*** DATA FOR THE TASK Section Begins ***
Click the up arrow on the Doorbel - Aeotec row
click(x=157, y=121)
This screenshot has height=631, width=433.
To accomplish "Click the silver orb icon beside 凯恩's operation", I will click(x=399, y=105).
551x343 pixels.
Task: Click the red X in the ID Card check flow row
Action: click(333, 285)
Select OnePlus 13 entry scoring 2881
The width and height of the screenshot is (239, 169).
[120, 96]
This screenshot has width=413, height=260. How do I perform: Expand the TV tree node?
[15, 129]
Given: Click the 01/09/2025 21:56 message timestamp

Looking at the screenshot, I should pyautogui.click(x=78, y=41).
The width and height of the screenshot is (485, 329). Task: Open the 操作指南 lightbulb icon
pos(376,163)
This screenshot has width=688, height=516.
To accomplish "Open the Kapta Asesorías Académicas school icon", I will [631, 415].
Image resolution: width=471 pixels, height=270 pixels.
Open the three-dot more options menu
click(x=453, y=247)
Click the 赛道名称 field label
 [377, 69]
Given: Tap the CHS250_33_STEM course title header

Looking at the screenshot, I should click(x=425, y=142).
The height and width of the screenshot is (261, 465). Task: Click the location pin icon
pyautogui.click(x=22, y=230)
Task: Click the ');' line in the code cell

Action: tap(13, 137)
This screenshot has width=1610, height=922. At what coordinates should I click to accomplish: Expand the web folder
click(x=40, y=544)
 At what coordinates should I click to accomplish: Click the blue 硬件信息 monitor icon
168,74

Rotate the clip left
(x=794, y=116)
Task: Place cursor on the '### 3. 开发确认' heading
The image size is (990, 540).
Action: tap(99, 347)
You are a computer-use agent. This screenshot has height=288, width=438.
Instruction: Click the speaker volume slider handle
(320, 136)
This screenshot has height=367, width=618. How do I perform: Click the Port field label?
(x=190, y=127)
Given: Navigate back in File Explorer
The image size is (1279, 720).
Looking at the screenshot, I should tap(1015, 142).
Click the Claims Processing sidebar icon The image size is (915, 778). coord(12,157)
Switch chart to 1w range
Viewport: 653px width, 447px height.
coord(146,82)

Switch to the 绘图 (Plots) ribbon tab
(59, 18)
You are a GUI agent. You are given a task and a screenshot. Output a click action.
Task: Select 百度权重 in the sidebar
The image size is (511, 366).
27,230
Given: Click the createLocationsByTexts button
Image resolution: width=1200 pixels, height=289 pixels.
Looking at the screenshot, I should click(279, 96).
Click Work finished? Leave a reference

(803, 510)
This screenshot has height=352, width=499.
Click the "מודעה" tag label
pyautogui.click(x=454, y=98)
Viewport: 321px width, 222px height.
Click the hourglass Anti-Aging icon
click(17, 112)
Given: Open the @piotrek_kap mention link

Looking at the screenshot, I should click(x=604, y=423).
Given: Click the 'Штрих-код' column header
*** DATA FOR THE TASK Section Ends ***
- AIM OF THE TASK
Would you show each line of the material above that contains the string "agent"?

- ANSWER SPACE
You are a computer-use agent. This screenshot has height=288, width=438.
You are a GUI agent. You are given a task and a screenshot. Output a click action.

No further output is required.